--- start of Exercise material ---
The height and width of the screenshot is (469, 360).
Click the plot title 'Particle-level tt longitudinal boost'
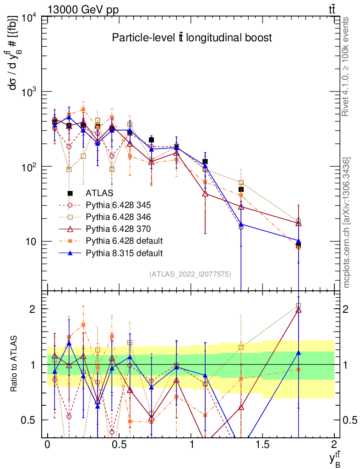(192, 38)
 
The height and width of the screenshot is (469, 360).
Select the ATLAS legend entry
(99, 193)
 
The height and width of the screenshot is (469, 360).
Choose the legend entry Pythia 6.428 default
(121, 241)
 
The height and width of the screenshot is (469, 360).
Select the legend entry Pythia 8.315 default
(121, 253)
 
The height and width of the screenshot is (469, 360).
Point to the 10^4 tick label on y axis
(31, 18)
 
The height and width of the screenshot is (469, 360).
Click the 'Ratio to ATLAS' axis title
(16, 364)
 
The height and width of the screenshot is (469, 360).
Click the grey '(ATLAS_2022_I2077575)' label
(190, 274)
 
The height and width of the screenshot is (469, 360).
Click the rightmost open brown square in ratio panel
(299, 305)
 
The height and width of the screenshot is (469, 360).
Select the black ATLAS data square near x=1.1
(205, 162)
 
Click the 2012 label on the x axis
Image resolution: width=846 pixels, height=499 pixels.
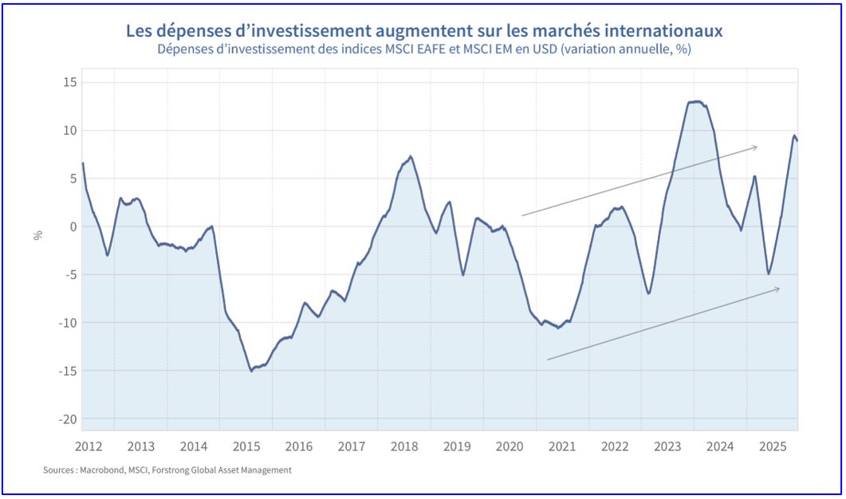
--- end of Exercise material ---
#### What is being asked
State how many lines of the items above contain the string "Pythia", giving only the number.

#### Task result
2